Experts from Carbon Black have spotted a new Adware campaign leveraging on sophisticated obfuscation techniques borrowed from Operation Aurora.

Security experts from Carbon Black have spotted a new Adware campaign leveraging on very sophisticated obfuscation techniques.

The Adware campaign was used by crooks to spread ransomware and according to the malware researchers using tactics to similarities to the nation-state attack known as Operation Aurora.

Carbon Black published a report that detailed the complex obfuscation techniques implemented by threat actors behind the campaign.
“Earlier this week, Carbon Black, in conjunction with the Cb User Exchange Community, discovered anomalies related to well-known Adware variants, including OpenCandy and Dealply, and trojanized Chromium, using highly sophisticated evasion techniques (previously observed by Carbon Black associated with nation-state attacks — specifically Operation Aurora, which targeted major companies including Google, Adobe, etc).” reads the report published by Carbon Black”These obfuscation techniques easily evade sandboxing and other intrusion detection techniques due to Binary Fragmentation. “
As explained in the post, the first clue was spotted by the experts casually when the customer noticed unusual use of command line argument activity that was specific of the Operation Aurora attack.  The attack was known as “cmdline:cop AND cmdline:/b” as explained in the report.
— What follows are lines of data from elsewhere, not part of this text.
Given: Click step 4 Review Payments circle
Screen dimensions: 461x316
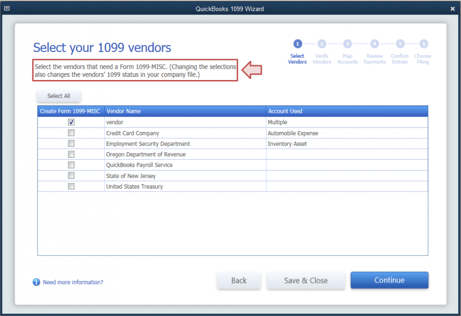Looking at the screenshot, I should pyautogui.click(x=374, y=44).
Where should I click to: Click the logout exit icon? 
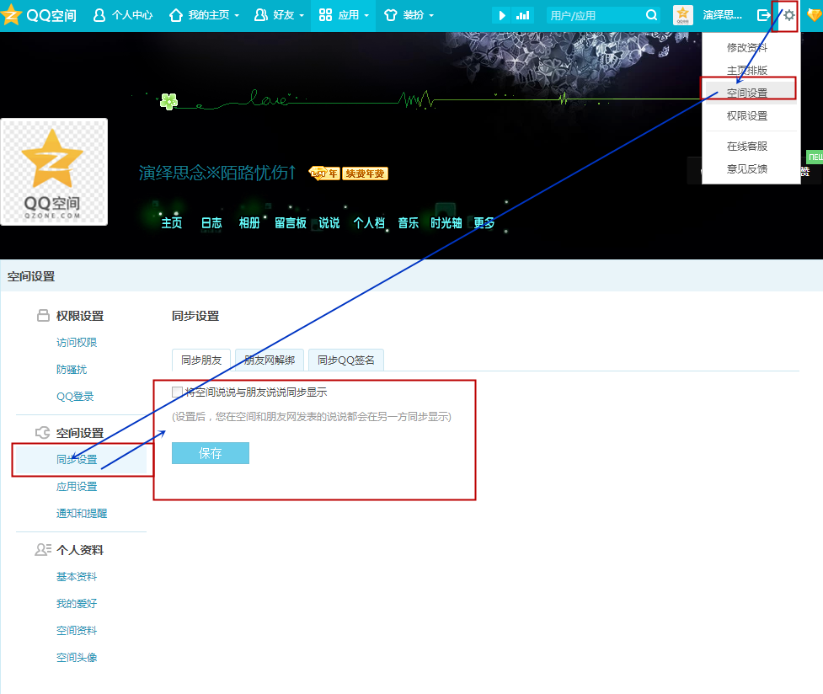pos(764,15)
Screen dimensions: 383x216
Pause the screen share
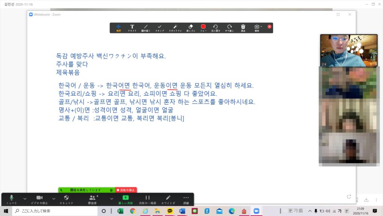tap(147, 199)
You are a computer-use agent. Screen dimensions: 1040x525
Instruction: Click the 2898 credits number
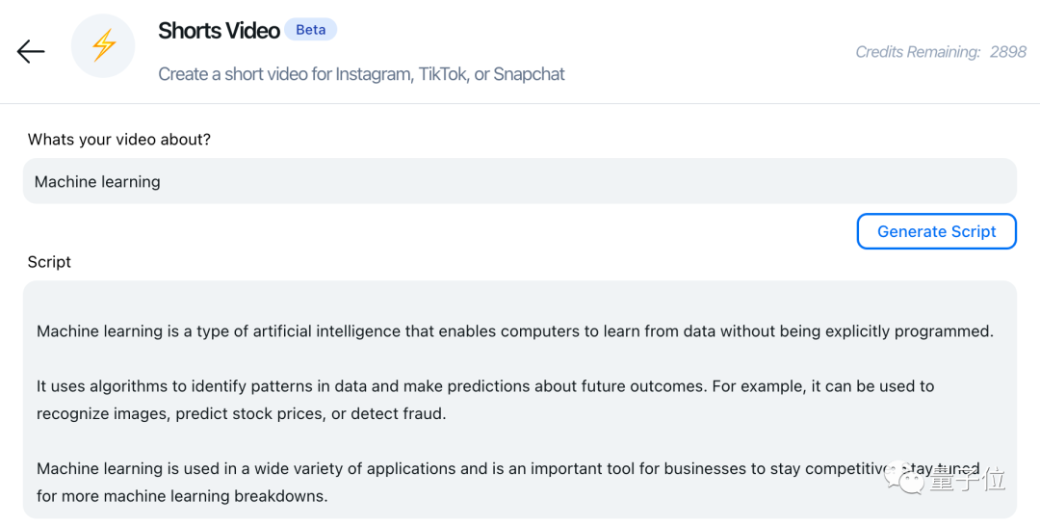tap(1007, 52)
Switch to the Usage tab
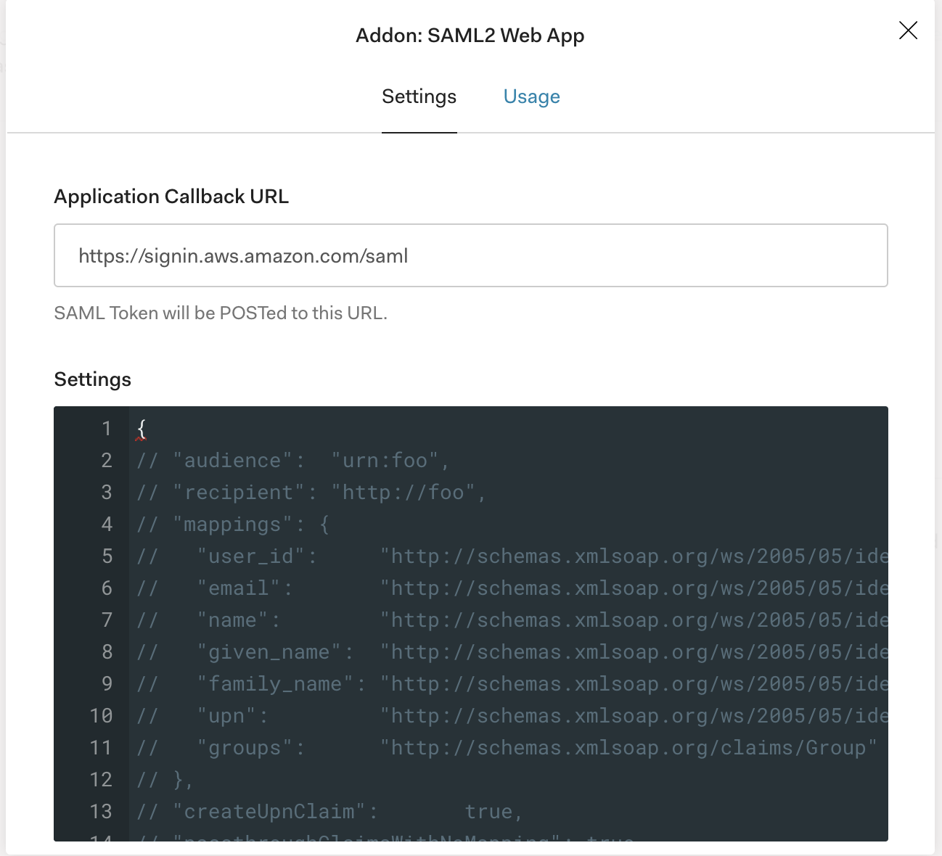942x856 pixels. pos(531,96)
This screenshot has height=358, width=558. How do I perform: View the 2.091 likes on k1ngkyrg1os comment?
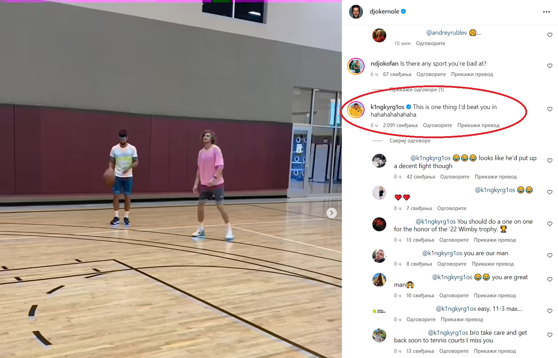click(400, 125)
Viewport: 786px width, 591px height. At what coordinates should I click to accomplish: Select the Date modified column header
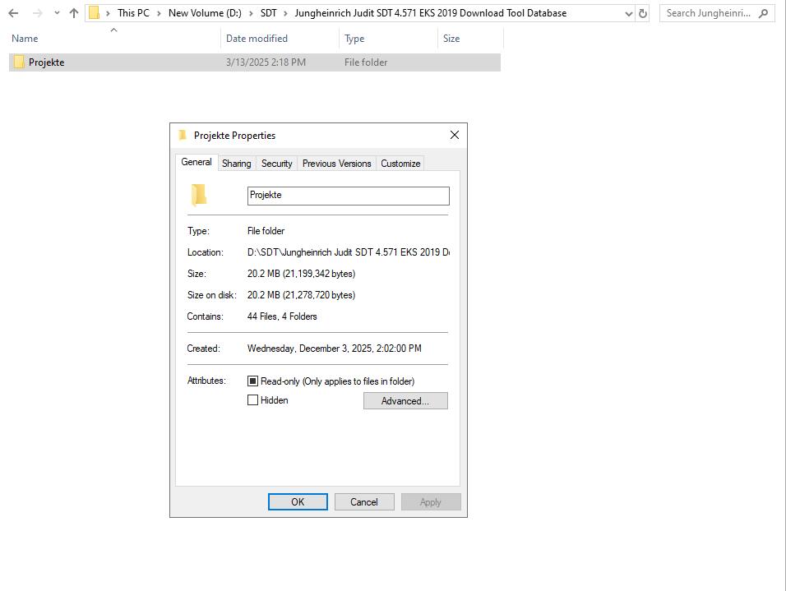[257, 38]
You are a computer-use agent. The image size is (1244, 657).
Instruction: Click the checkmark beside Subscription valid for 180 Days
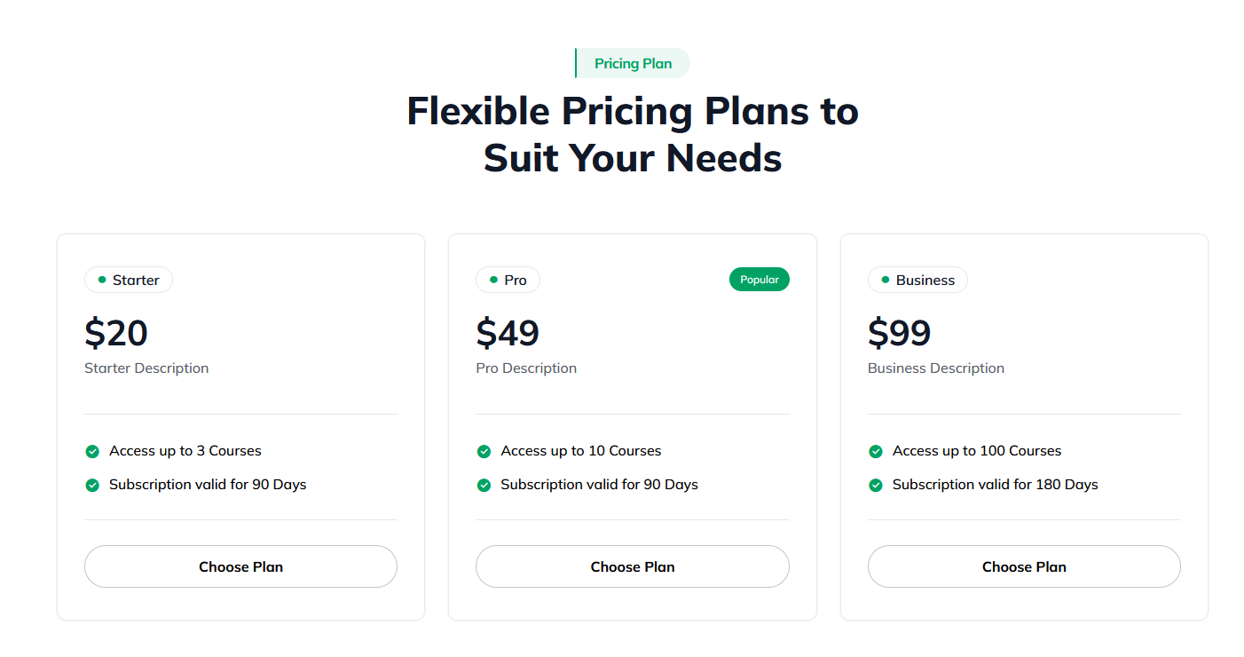click(876, 485)
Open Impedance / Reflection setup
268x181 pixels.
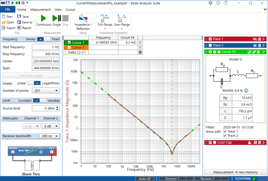click(83, 20)

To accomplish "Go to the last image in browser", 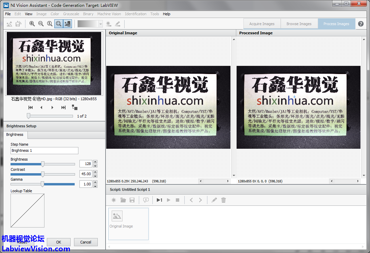I will tap(63, 107).
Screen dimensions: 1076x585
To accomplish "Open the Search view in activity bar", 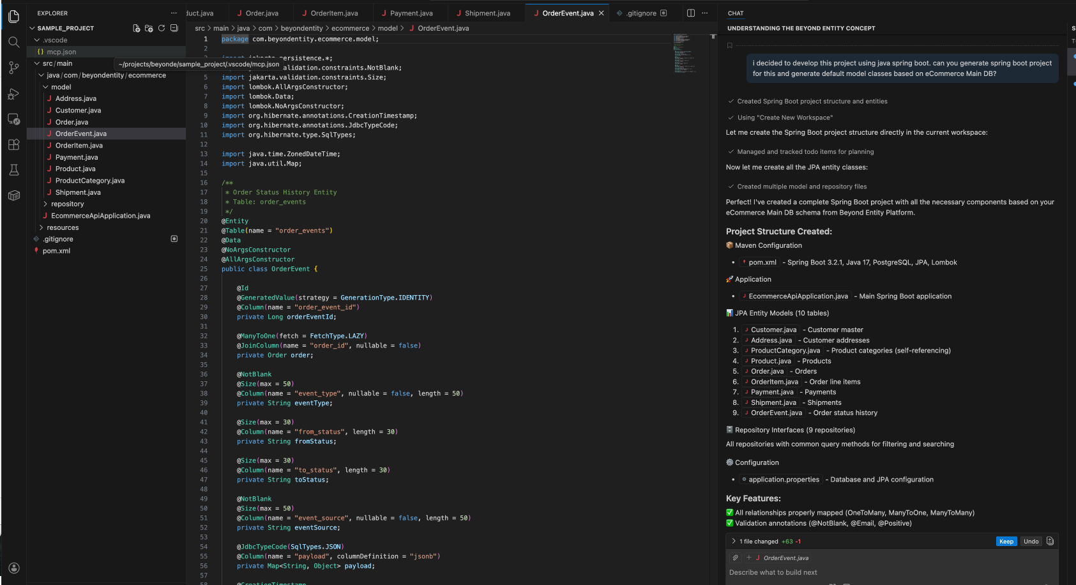I will coord(13,42).
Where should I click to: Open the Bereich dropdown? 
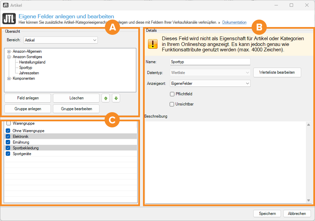click(61, 40)
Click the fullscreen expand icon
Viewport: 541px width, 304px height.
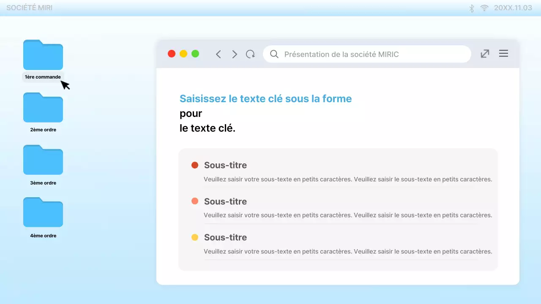click(484, 54)
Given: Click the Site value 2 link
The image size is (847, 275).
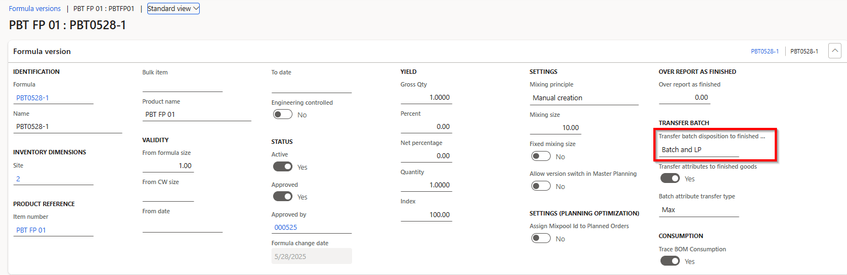Looking at the screenshot, I should 19,179.
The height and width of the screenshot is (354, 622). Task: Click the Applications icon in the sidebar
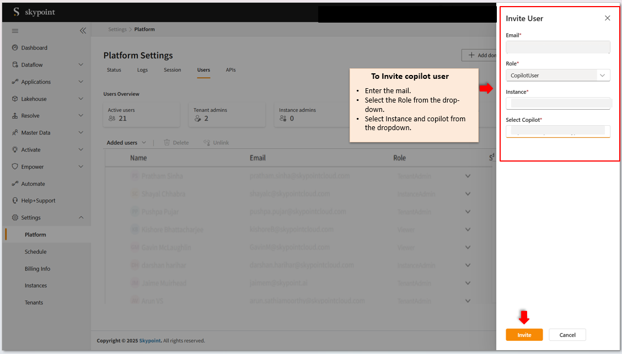click(x=15, y=82)
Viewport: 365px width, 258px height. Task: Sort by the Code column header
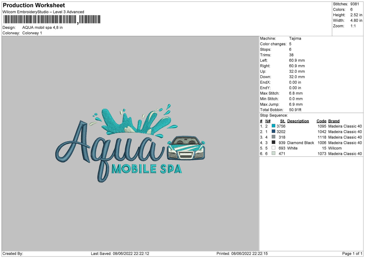[x=321, y=121]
“Just for fun, I asked my customer to the run the query: cmdline:copy AND cmdline:/b. Cb Response showed they had three hits. I bolted upright in my chair. Three years ago, I stumbled upon this attack vector and I’d never seen it since… until last week.” continues the report.

“As we began to triage the event, we began to see .dat files being joined to form all sorts of unusual file types including .txt, .png, .log, .ico, & .dll files. It was highly irregular”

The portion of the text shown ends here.